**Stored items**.
----------

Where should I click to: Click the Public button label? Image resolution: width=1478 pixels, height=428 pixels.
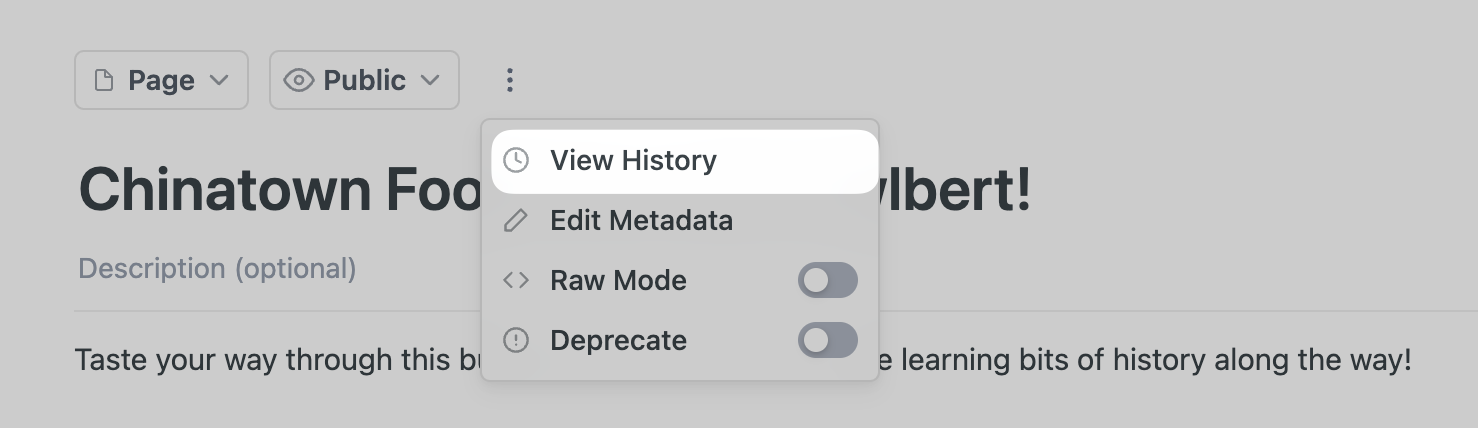[x=364, y=80]
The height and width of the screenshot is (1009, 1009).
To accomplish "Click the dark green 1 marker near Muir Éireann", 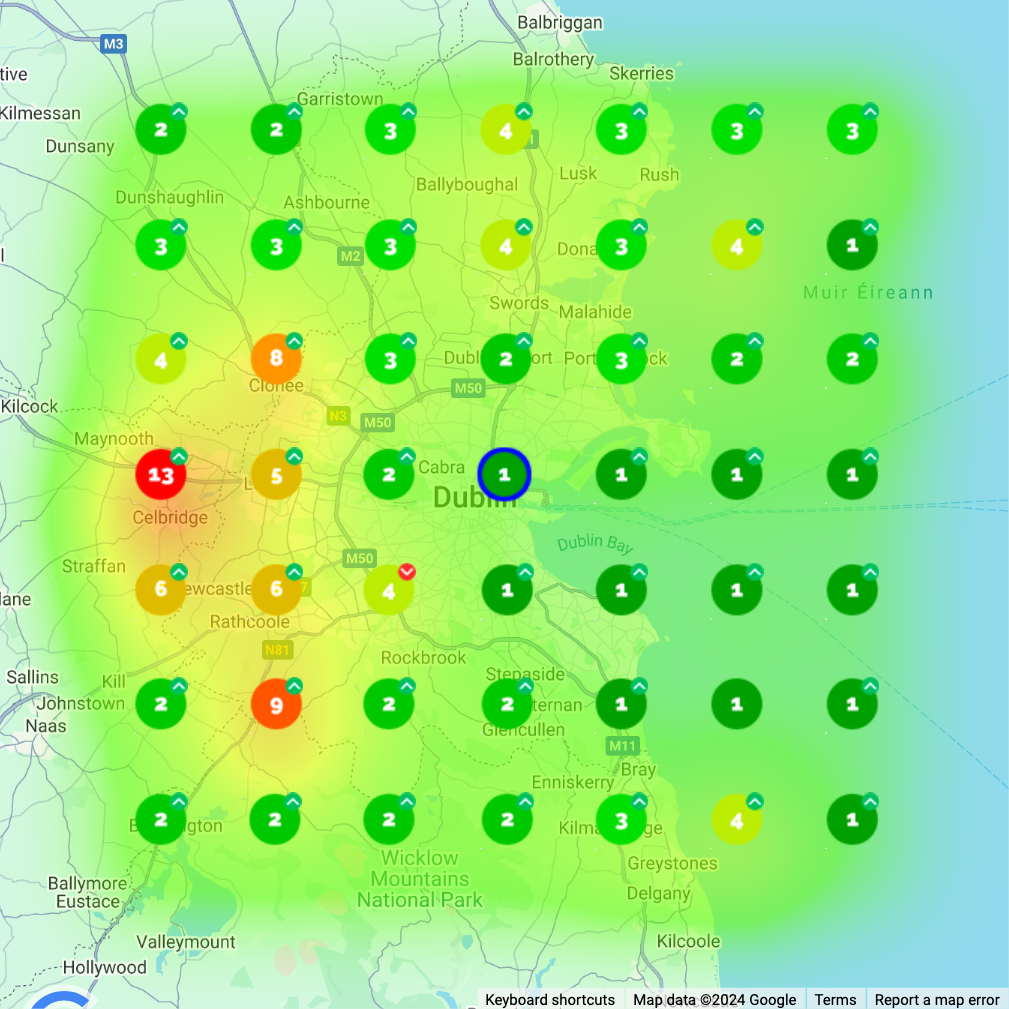I will click(x=851, y=244).
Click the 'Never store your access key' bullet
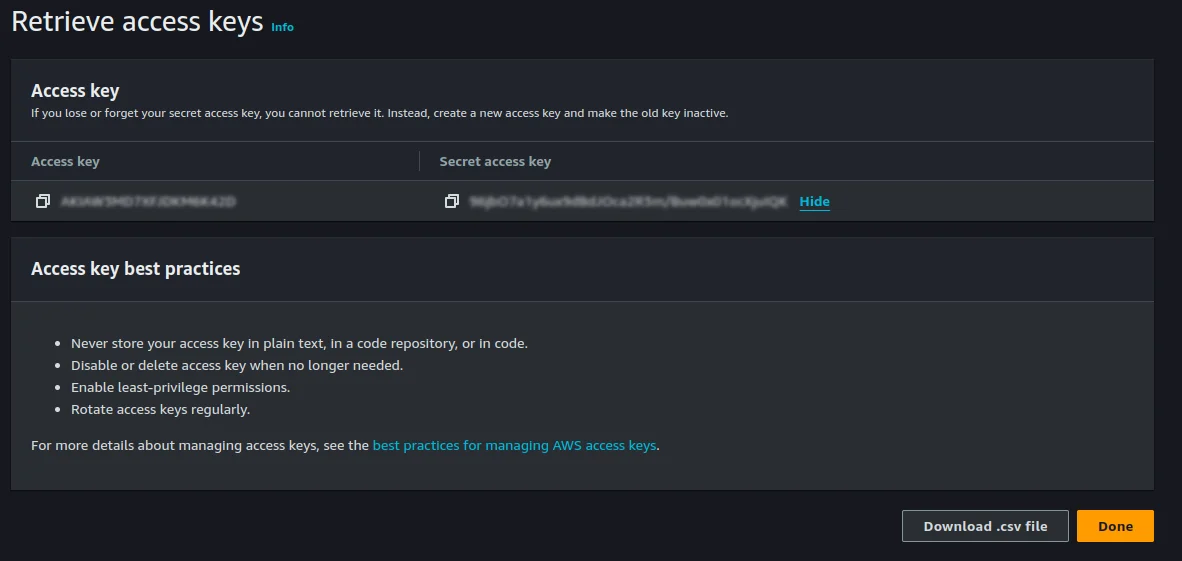Viewport: 1182px width, 561px height. click(299, 343)
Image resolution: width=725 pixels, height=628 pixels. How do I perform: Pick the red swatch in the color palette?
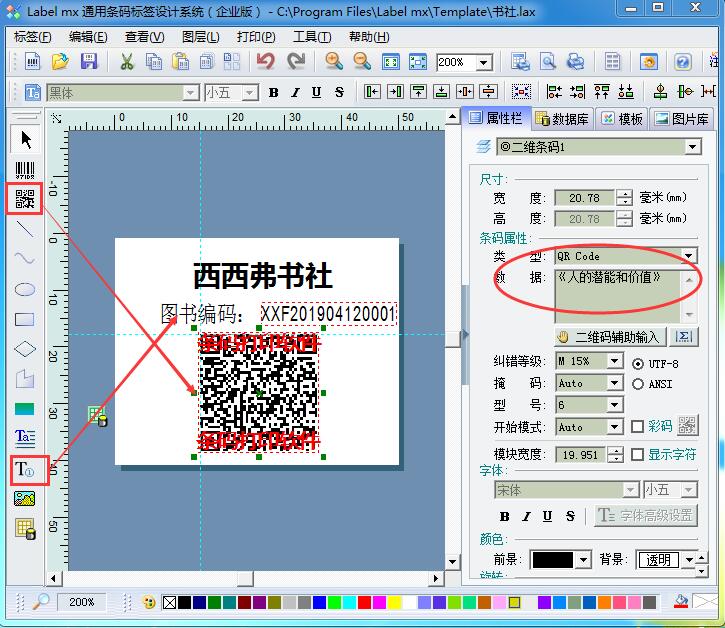click(x=364, y=602)
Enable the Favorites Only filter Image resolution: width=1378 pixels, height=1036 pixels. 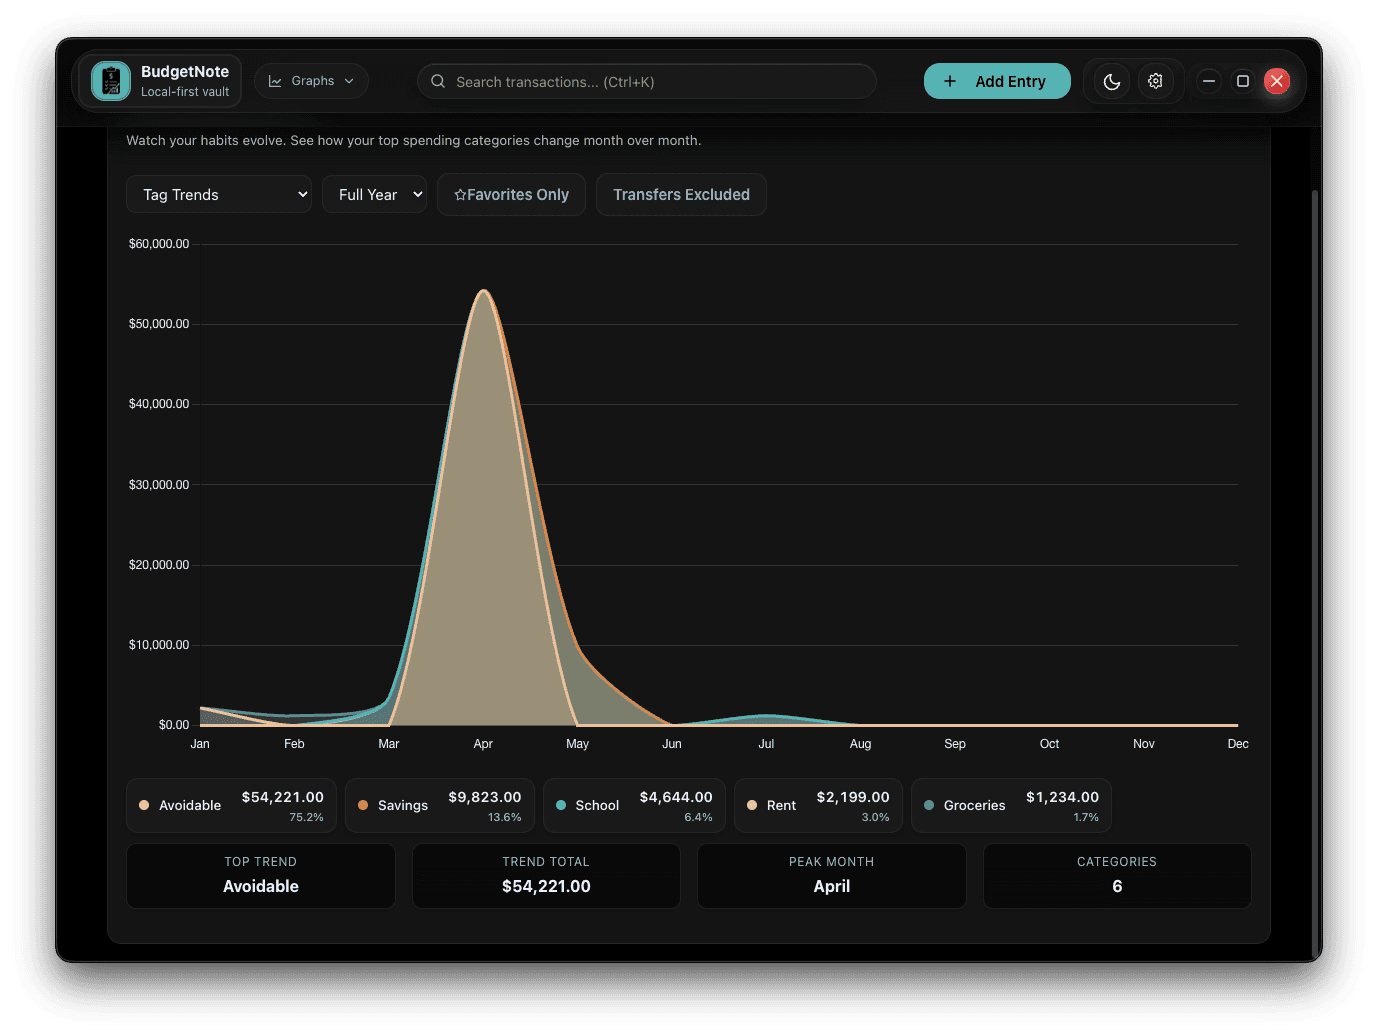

----------

Print exactly, and print only, the lines from the line with "Image resolution: width=725" through the last line of the entries, both ends included. No pictures belong in the result.

**Exercise answer**.
Image resolution: width=725 pixels, height=628 pixels. How do I perform: Pick the red swatch in the color palette?
click(x=364, y=602)
Enable the Favorites Only filter Image resolution: width=1378 pixels, height=1036 pixels. 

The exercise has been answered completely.